Recursive definition • If PageRank reflects the probability of being in a web-page (PR(w) = P(w)) then PR(W) = PR(W1)* (1/O(W1))+…+ PR(Wn)* (1/O(Wn)) Where O(W) is the out-degree of W
Problems • A random surfer may get stuck in one component of the graph • May get stuck in loops • “Rank Sink” Problem • Many Web pages have no inlinks/outlinks
Damping Factor • Add some probability d for "jumping" to a random page • Now PR(W) = (1-d) * [PR(W1)* (1/O(W1))+…+ PR(Wn)* (1/O(Wn))] + d* 1/N Where N is the number of pages in the index
How to compute PR? • Simulation • Analytical methods • Can we solve the equations?

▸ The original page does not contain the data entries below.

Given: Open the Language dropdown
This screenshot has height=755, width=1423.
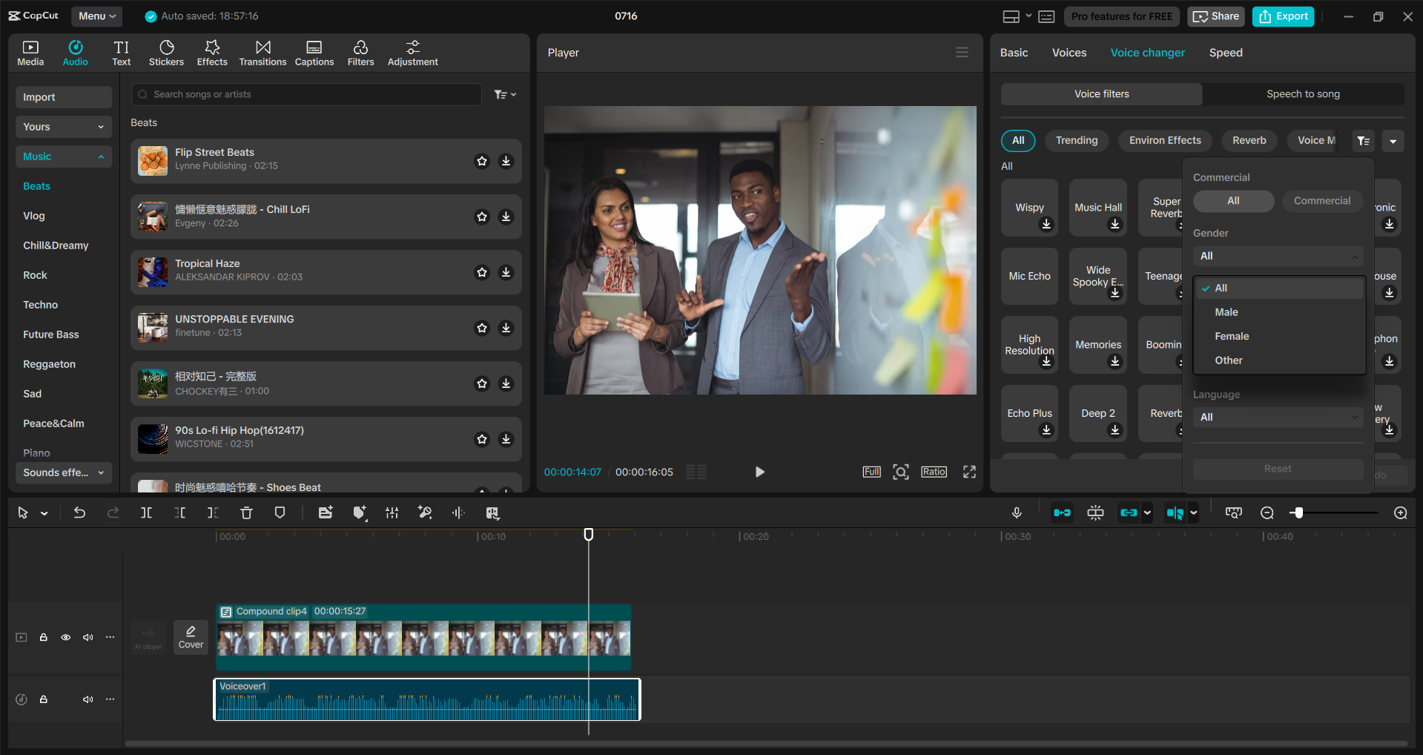Looking at the screenshot, I should point(1277,417).
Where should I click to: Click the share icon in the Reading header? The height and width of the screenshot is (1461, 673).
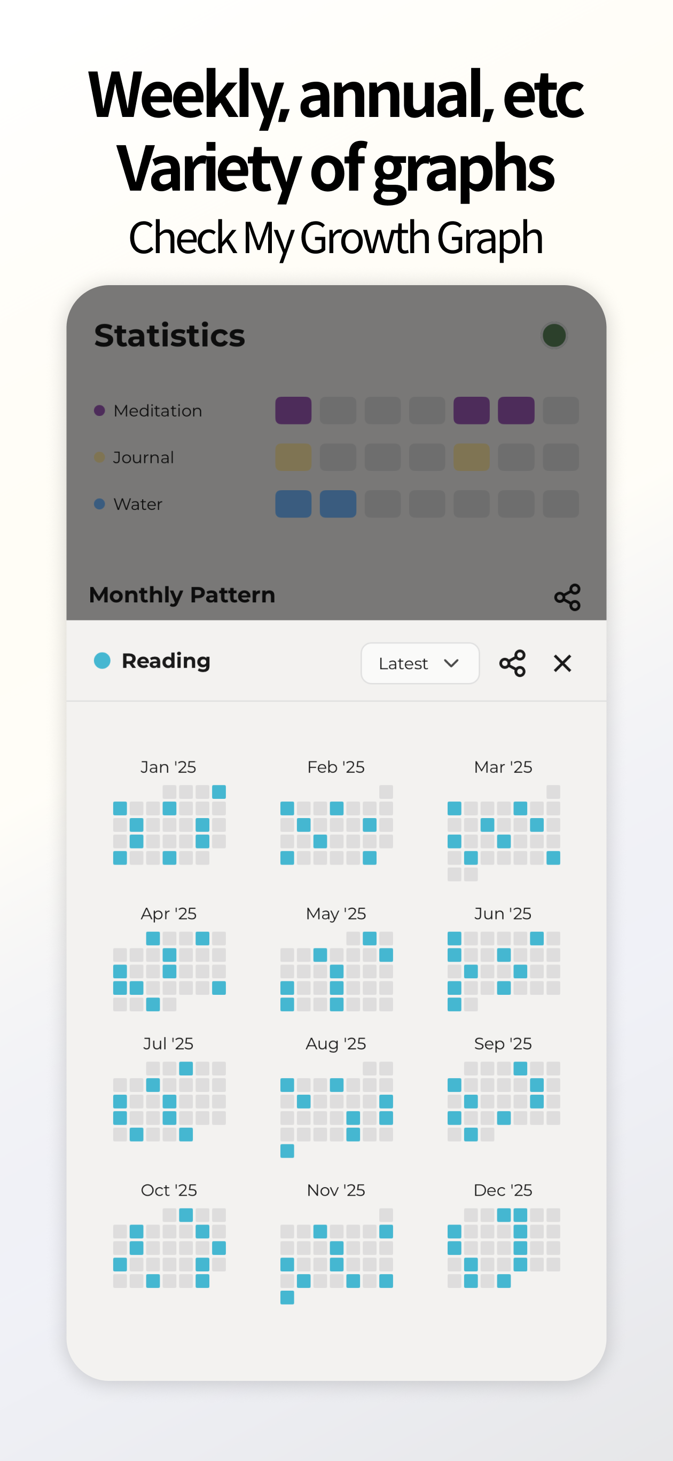[513, 662]
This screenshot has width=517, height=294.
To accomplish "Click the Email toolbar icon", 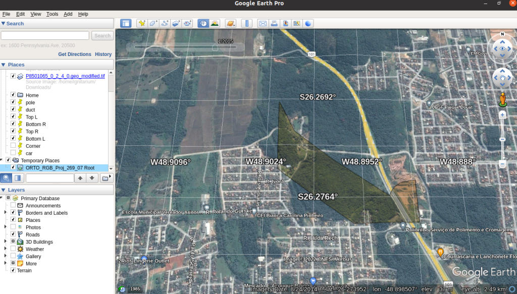I will (x=263, y=23).
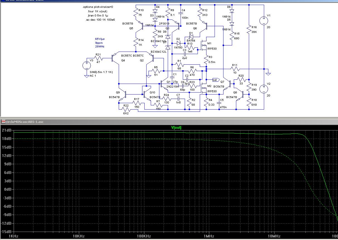Select the Q4 transistor symbol

point(114,58)
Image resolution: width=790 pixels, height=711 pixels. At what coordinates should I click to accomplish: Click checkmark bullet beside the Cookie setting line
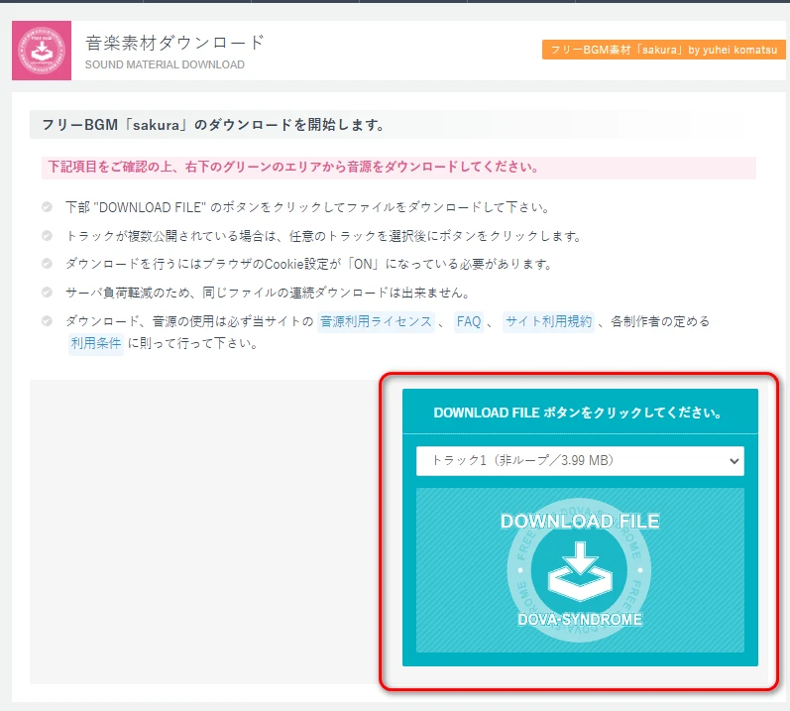tap(47, 264)
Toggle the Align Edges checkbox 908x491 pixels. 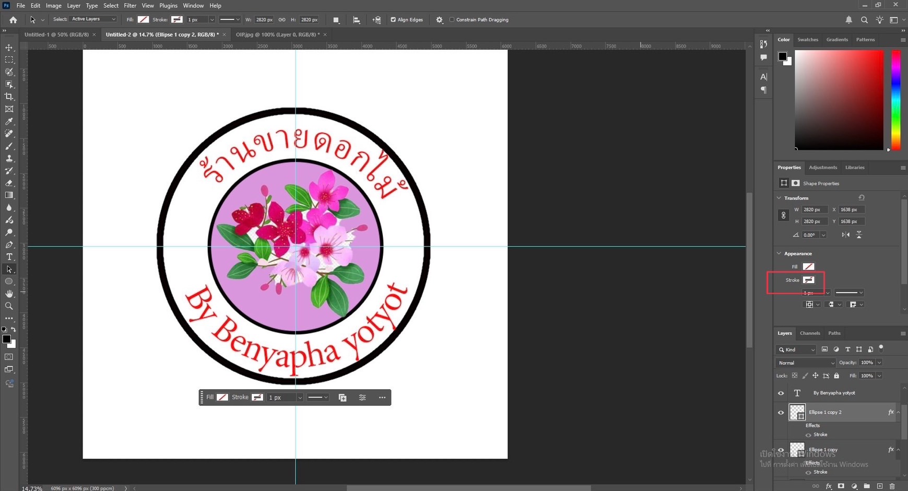(x=393, y=20)
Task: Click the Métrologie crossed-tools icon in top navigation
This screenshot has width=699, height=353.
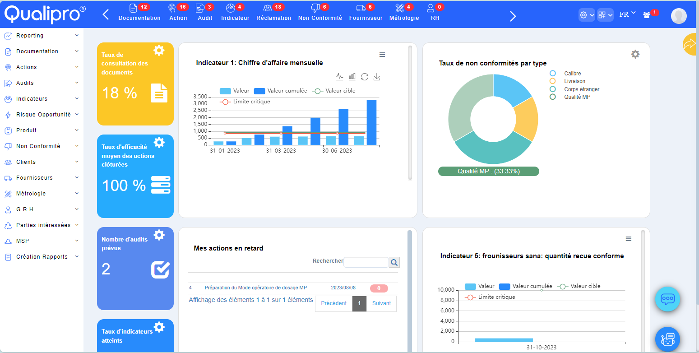Action: (x=400, y=8)
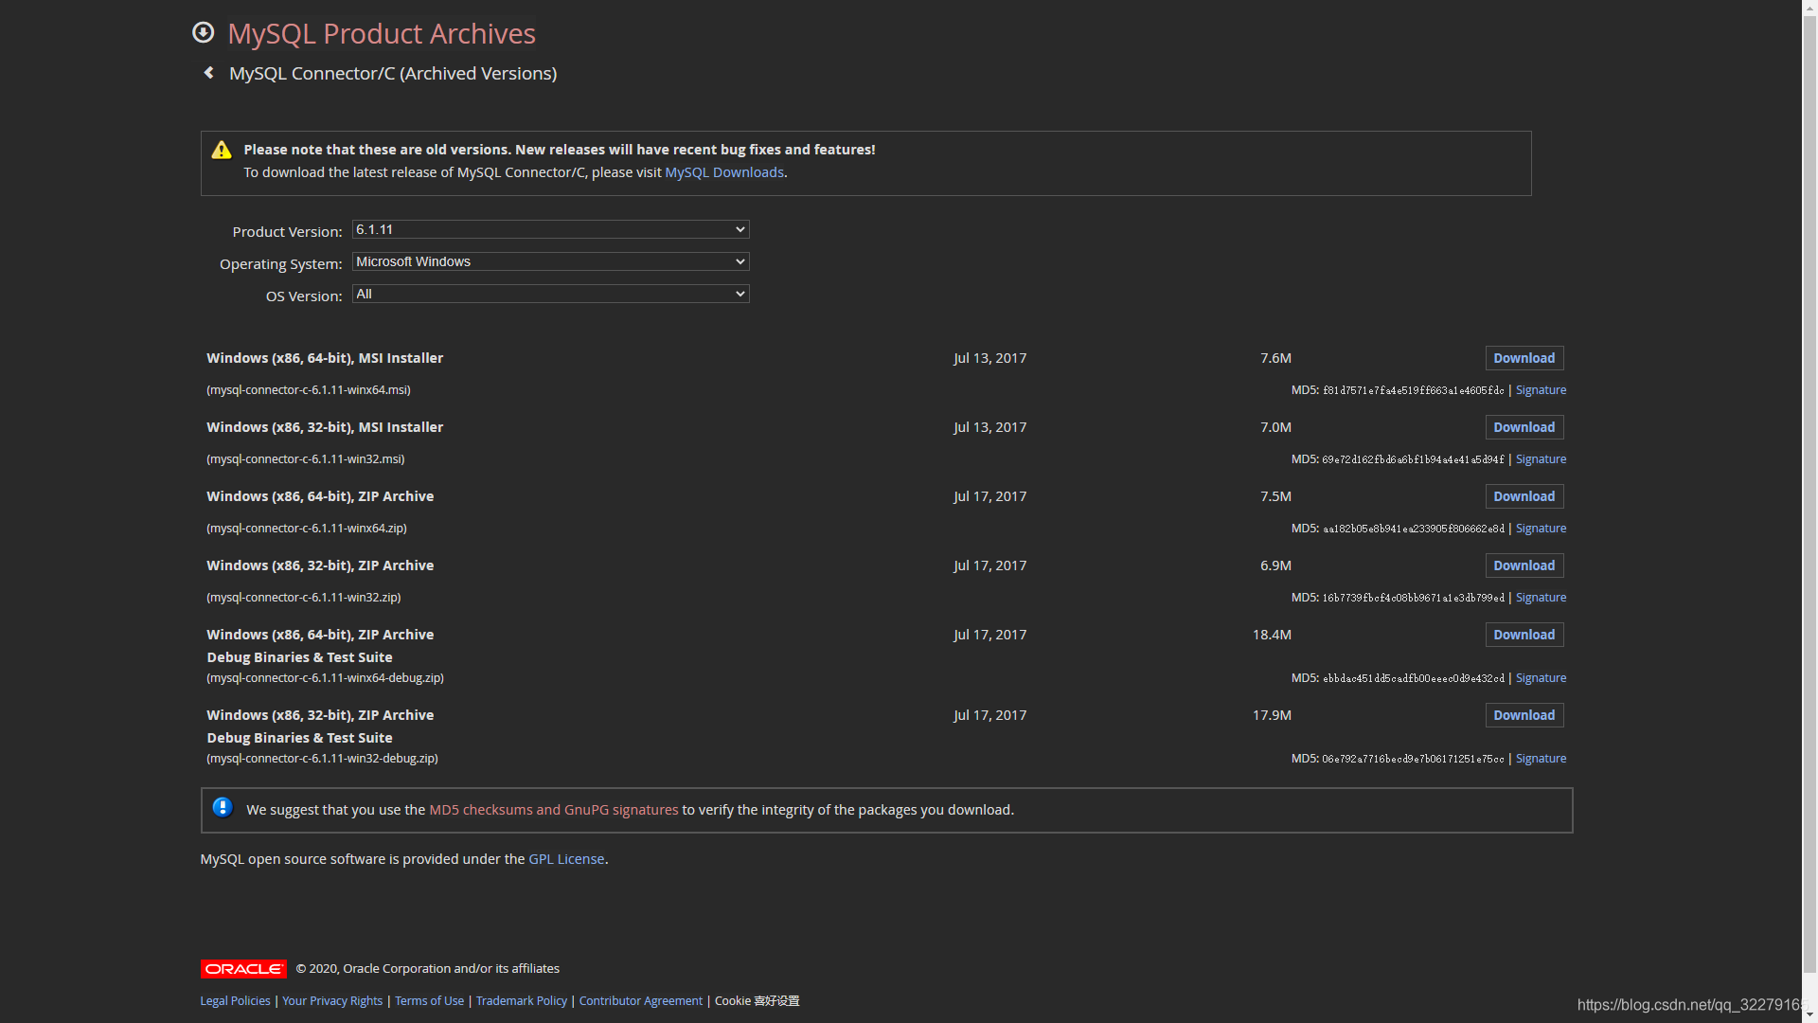Image resolution: width=1818 pixels, height=1023 pixels.
Task: Open the GPL License link
Action: click(x=566, y=859)
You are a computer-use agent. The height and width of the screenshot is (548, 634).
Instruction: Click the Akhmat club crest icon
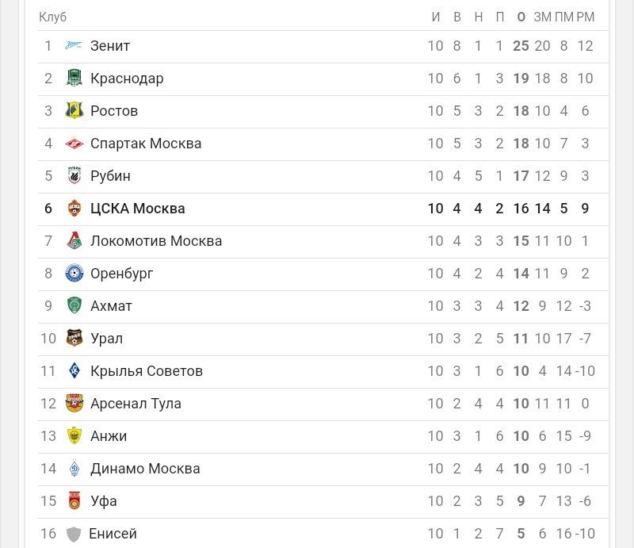click(x=74, y=306)
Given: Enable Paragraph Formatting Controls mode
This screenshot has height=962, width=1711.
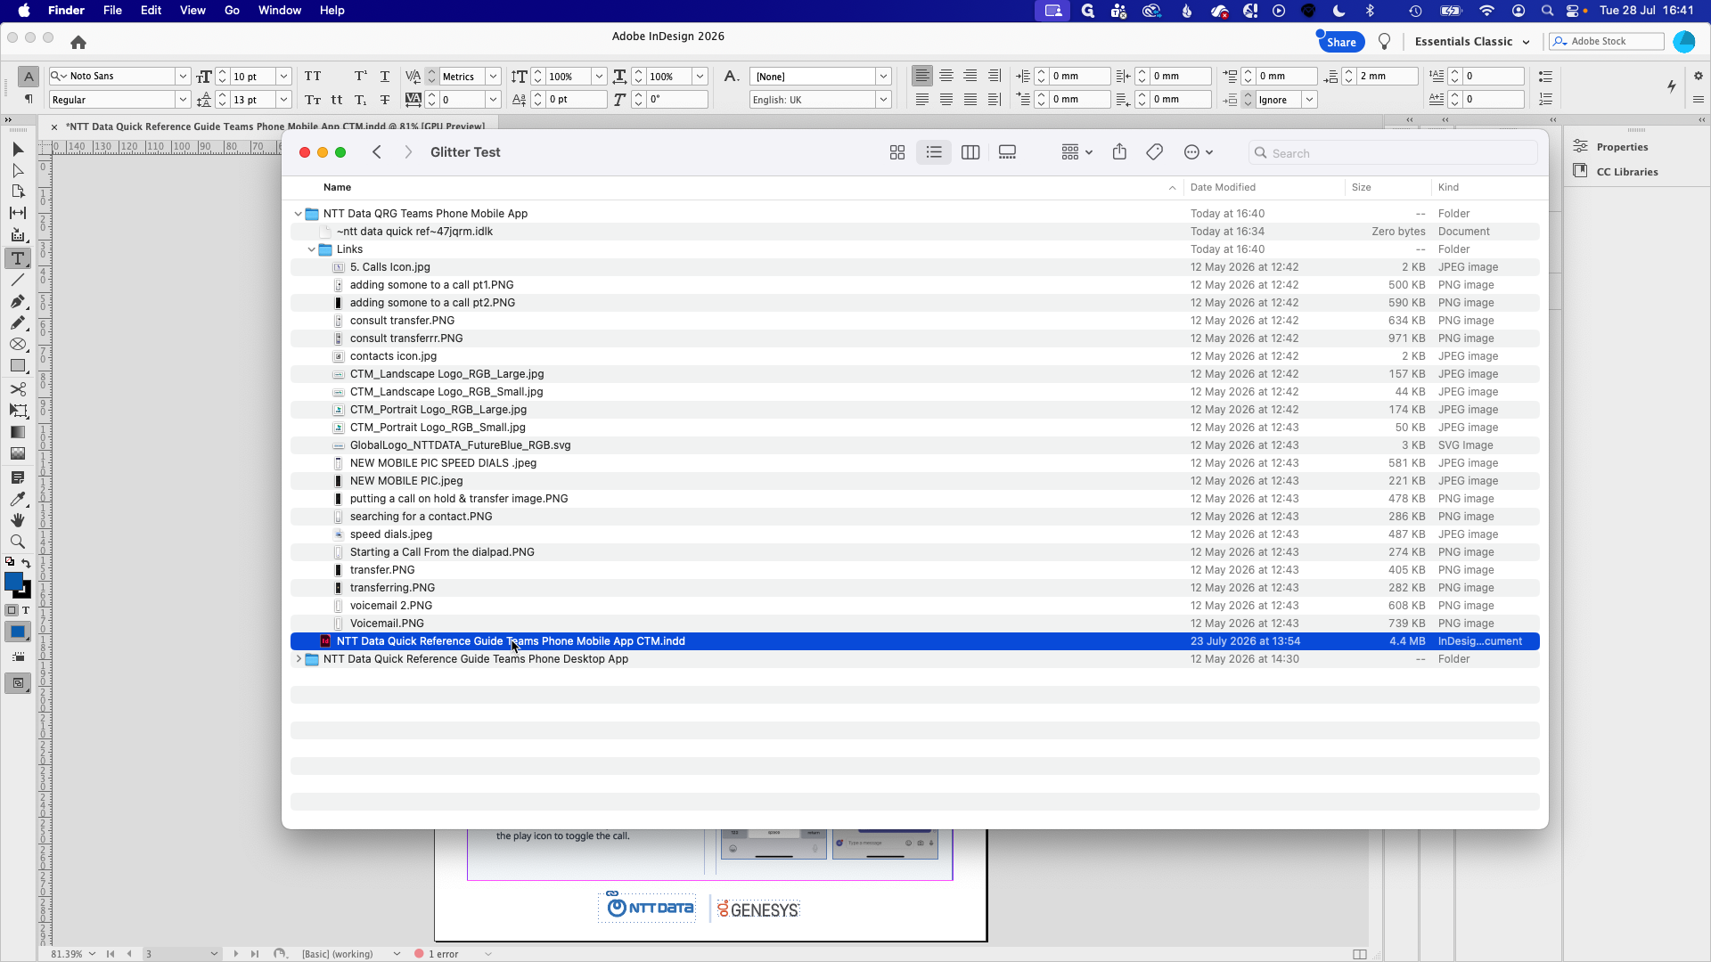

Simulation: A random surfer algorithm • Start from an arbitrary page • Toss a coin to decide if you want to follow a link or to randomly choose a new page • Then toss another coin to decide which link to follow \ which page to go to • Keep record of the frequency of the web-pages visited
Convergence • Not guaranteed without the damping factor! • (Partial) intuition: if unlucky, the algorithm may get stuck forever in a connected component • Claim: with damping, the probability of getting stuck forever is 0 • More difficult claim: with damping, convergence is guaranteed
Markov Chain Monte Carlo (MCMC) • A class of very useful algorithms for sampling a given distribution • We first need to know what is a Markov Chain
Markov Chain • A finite or countably infinite state machine • We will consider the case of finitely many states • Transitions are associated with probabilities • Markovianproperty: given the present state, future choices are independent from the past
MCMC framework • Construct (explicitly or implicitly) a Markov Chain (MC) that describes the desired distribution • Perform a random walk on the MC, keeping track of the proportion of state visits • Discard samples made before “Mixing” • Return proportion as an approximation of the correct distribution
Properties of Markov Chains • A Markov Chain defines a distribution on the different states (P(state)= probability of being in the state at a random time) • We want conditions on when this distribution is unique, and when will a random walk approximate it
Properties • Periodicity • A state i has period k if any return to state i must occur in multiples of k time steps • Aperiodic: period = 1 for all states • Reducibility • An MC is irreducible if there is a probability 1 of (eventually) getting from every state to every state • Theorem: A finite-state MC has a unique stationary distribution if it is aperiodic and irreducible
Back to PageRank • The MC is on the graph with probabilities we have defined • MCMC is the random walk algorithm • Is the MC aperiodic? Irreducible? • Why?
Problem with MCMC • In general no guarantees on convergence time • Even for those “nice” MCs • A lot of work on characterizing “nicer” MCs • That will allow fast convergence • In practice for the web graph it converges rather slowly • Why?